(What you are asked to do): Every line below should be copied out exactly.

(Provided records):
════

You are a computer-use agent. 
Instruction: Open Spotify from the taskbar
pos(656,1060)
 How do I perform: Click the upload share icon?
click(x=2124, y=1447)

════

(Exercise solution):
You are a computer-use agent. 
Instruction: Open Spotify from the taskbar
pos(656,1060)
 How do I perform: Click the upload share icon?
click(x=2124, y=1447)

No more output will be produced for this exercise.